Marshall Anthony Jr., senior policy analyst for Higher Education at the Center for American Progress, testified on the importance of expanding access to higher education before the House Ways and Means Committee on June 29, 2021.1
Chairperson Pascrell, Ranking Member Kelly, and members of the subcommittee, thank you for the opportunity to testify today. I appear before you as a researcher on higher education, but I have also lived the failures of the higher education system.
As a young, Black man from a low-income, single-parent household, I received the maximum Pell Grant throughout my undergraduate studies to help pay for college. But I did not have enough financial aid to cover other necessities such as housing, food, textbooks, or transportation. That meant when I should have been sleeping, I spent countless nights staring at the ceiling worrying about expensive course materials that professors required me to purchase. It also meant canceling my meal plan in order to pay for gas to get to campus and participate in internships. And it even meant chipping in at times to help my family cover a utility bill.
Through hard work, yes, but also a great deal of good fortune, I made it here before you today. But far too many other Black, brown, low-income, and disabled college students never make it to the graduation stage to collect a diploma—including those very close to me.
A large portion of college students today are also, in many cases, working adults who are attending college part time and raising children.2 Like some of my family members, classmates, and students I’ve taught, they are juggling demands that would strike you or me as nearly impossible—all in a desire to give their family a better life.
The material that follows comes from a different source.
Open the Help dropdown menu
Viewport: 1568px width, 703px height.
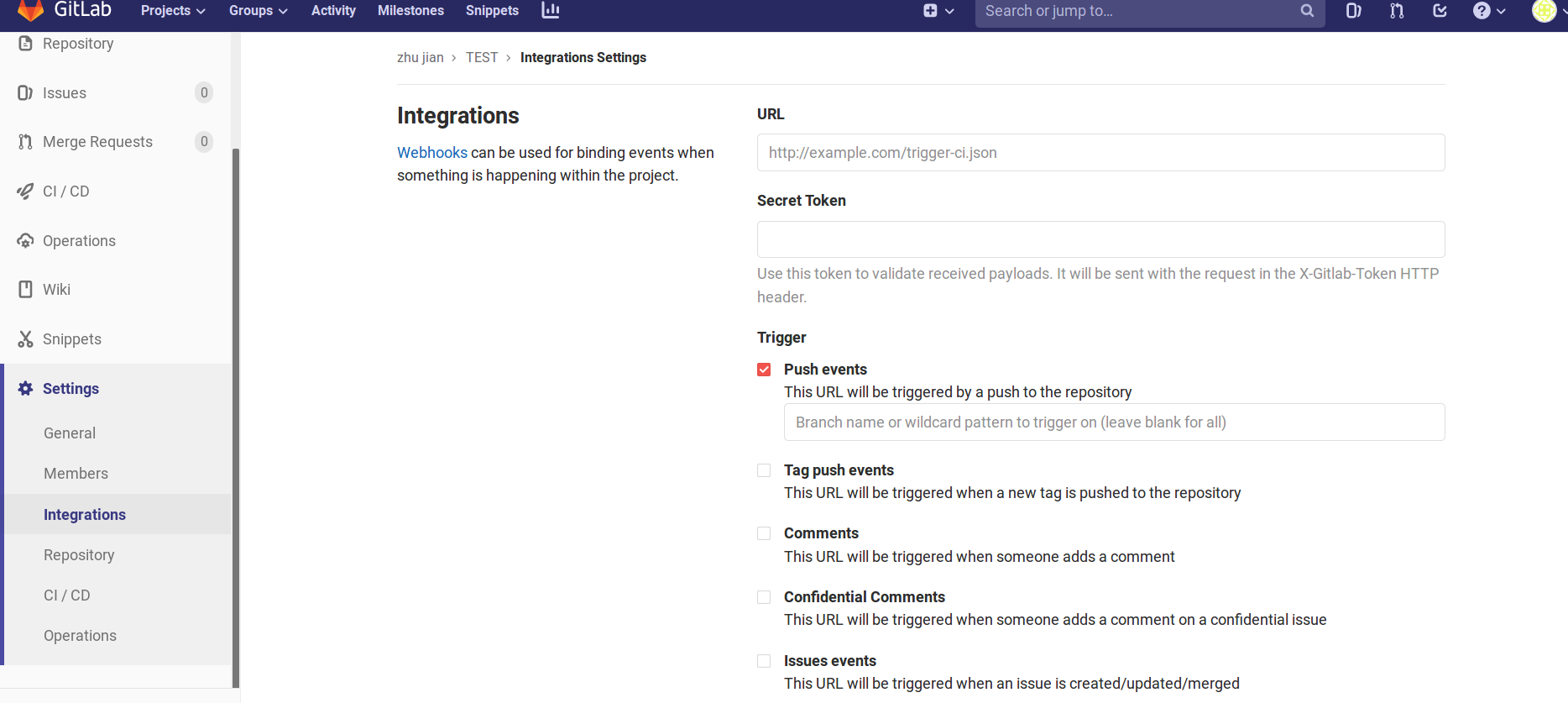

Never has a college degree been more necessary to make it in this country. Nearly two-thirds of jobs require some form of postsecondary education, and yet our higher education system is not equipped to do its job.3 Consider these four troubling facts:
- First, the Pell Grant is not what it used to be. Pell is the cornerstone federal aid program for students from low-income backgrounds to help them pay for college. At its peak, close to 50 years ago, Pell once covered nearly 80 percent of the cost of attendance at public four-year institutions.4 Today, the maximum Pell award covers less than one-third of the average cost of tuition, fees, and room and board.5
- Second, if you think students today can work their way through college, think again. In 47 states, on top of any and all financial aid they receive, low-income students need to work more than 15 hours per week to pay for a public four-year education.6 This is an issue because studies suggest that working over that threshold can slow students’ progress toward a degree or force them to leave college altogether.7
- Third, community colleges operate on only half the revenue that public four-year institutions receive.8 This means that community colleges don’t have the resources they need to adequately serve low-income students as well as Black and Latinx students who are more likely to attend community colleges.9
- And fourth, even before the pandemic, public higher education was already in deep trouble. When the pandemic began, only 18 states had fully recovered from cuts made in the wake of the Great Recession.10
These are just a few of the reasons why so many students leave college with no degree and debt they cannot repay.11 Black borrowers—who are hard hit by employment discrimination12 and have nearly 10 times less wealth than white families13—are most likely to suffer.14
The system has failed too many students. The ability to graduate should not be conditioned on a student having good fortune! But we’ve created and perpetuated a system where that unfortunate reality has been the standard for far too long.
The United States can and should do better.
I ask you today to reinvest in an equitable American dream by better supporting college students, limiting debt, and investing in community colleges and public four-year institutions in order to build a higher education system that works for people from all walks of life.
Thank you again for the opportunity to testify, and I look forward to answering your questions.